In this exercise we are going to utilize 3 modules from Langchain
- Prompts (Prompt Templates)
- Chains
- Retrieval (Vector Store of Astra DB)



## **Prerequisites Setup**


* Follow [these steps](https://docs.datastax.com/en/astra-serverless/docs/vector-search/overview.html) to create a new vector search enabled database in Astra.
* Generate a new ["Database Administrator" token](https://docs.datastax.com/en/astra-serverless/docs/manage/org/manage-tokens.html)
* Download the secure connect bundle for the database you just created (you can do this from the "Connect" tab of your database.
* You will also need the necessary secret for the LLM provider of your choice:
 - If Open AI, then you will need an [Open AI API Key](https://help.openai.com/en/articles/4936850-where-do-i-find-my-secret-api-key).
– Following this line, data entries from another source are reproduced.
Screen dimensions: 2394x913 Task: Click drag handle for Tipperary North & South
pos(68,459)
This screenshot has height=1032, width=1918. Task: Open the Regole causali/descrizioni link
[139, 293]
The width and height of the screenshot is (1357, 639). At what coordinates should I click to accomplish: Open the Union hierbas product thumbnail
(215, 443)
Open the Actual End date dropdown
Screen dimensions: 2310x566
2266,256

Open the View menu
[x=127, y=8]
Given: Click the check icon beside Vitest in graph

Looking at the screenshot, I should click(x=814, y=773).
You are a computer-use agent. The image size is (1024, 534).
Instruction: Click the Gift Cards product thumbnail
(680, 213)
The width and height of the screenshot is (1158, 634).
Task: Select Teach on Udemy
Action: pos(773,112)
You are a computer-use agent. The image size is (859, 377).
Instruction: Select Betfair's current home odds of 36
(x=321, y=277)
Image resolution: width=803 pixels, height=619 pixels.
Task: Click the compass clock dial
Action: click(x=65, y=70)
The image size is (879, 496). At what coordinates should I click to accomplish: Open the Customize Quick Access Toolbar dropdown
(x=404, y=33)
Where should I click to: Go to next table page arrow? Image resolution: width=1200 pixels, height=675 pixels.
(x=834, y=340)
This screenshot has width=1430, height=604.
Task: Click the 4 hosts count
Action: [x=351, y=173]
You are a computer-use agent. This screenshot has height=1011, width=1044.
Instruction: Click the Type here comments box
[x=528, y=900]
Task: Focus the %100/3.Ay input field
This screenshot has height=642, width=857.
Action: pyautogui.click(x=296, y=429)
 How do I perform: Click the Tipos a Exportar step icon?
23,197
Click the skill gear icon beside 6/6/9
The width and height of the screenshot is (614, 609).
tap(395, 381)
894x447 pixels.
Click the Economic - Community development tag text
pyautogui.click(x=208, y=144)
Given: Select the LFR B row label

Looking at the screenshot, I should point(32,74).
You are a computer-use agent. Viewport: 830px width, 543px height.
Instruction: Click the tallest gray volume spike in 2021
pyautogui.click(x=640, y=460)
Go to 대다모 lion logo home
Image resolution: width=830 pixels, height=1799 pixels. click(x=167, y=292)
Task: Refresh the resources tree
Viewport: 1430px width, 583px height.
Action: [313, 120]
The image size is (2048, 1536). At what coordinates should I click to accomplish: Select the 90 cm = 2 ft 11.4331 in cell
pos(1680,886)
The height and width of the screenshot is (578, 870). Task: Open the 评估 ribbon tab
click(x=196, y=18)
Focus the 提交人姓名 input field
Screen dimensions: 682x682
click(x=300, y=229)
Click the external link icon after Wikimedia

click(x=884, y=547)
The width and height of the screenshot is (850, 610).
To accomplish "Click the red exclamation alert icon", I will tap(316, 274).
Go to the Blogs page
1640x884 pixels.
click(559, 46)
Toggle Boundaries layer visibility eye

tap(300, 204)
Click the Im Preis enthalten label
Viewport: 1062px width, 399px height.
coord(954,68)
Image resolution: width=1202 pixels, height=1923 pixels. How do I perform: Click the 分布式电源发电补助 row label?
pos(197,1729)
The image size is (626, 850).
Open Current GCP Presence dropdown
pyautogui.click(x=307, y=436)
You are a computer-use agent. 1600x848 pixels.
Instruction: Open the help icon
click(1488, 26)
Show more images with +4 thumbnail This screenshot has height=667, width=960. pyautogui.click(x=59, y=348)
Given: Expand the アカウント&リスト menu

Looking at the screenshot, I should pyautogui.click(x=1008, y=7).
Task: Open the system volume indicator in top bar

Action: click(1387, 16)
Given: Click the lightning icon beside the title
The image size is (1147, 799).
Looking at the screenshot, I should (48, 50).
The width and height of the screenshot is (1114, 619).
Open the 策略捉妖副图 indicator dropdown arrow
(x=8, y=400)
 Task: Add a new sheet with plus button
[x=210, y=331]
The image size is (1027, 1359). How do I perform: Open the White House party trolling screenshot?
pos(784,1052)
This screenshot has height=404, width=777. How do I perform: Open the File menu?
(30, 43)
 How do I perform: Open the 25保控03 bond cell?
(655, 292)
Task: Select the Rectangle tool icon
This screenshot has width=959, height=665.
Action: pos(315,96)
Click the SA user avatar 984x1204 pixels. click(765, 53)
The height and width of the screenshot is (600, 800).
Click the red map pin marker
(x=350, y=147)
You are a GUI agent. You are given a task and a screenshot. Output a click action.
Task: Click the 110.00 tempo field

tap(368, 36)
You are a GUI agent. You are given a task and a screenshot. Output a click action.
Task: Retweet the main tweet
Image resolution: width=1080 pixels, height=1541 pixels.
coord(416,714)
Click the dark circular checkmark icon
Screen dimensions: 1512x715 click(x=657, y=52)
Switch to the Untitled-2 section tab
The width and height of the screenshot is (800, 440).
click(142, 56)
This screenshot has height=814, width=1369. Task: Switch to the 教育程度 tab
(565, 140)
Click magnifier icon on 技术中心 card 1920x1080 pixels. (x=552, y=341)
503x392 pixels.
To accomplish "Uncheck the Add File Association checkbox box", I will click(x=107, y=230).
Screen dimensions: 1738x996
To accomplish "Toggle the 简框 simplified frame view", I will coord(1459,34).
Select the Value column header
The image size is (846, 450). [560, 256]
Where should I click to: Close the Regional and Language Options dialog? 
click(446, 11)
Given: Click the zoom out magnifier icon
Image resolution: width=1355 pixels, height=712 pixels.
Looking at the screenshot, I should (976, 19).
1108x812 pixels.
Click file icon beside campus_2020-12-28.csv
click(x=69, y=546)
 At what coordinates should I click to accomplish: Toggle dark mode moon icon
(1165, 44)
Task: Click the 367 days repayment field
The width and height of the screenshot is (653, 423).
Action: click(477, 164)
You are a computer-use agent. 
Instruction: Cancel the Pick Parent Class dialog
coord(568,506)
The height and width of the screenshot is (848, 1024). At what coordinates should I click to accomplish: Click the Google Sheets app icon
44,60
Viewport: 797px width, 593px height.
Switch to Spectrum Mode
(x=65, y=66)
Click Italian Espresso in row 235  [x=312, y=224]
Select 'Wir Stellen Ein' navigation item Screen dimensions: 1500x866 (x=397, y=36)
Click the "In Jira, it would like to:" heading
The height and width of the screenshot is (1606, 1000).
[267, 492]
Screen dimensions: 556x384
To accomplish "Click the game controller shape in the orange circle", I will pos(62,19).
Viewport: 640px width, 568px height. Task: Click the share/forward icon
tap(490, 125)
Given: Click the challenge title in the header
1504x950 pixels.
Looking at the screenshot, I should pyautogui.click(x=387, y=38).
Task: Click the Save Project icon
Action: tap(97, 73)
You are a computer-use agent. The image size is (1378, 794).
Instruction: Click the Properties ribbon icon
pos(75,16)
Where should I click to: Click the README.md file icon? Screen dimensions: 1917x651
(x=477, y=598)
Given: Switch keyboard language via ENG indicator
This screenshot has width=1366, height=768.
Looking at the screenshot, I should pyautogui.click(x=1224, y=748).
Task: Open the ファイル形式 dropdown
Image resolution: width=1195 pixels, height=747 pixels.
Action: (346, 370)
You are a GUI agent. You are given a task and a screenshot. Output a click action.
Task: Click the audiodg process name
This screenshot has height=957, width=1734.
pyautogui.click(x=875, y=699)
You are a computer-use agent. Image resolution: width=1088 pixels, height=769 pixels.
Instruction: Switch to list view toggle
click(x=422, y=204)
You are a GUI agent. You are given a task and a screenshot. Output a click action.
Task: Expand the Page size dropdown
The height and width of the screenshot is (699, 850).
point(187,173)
This will require an Open AI account with billing enabled
 - If Vertex AI, you will need a config file
 - For more details, see [Pre-requisites](https://cassio.org/start_here/#llm-access) on cassio.org.


In [1]:
# install required dependencies
! pip install datasets google-cloud-aiplatform openai pandas tiktoken langchain cassio

Collecting datasets
  Downloading datasets-2.14.5-py3-none-any.whl (519 kB)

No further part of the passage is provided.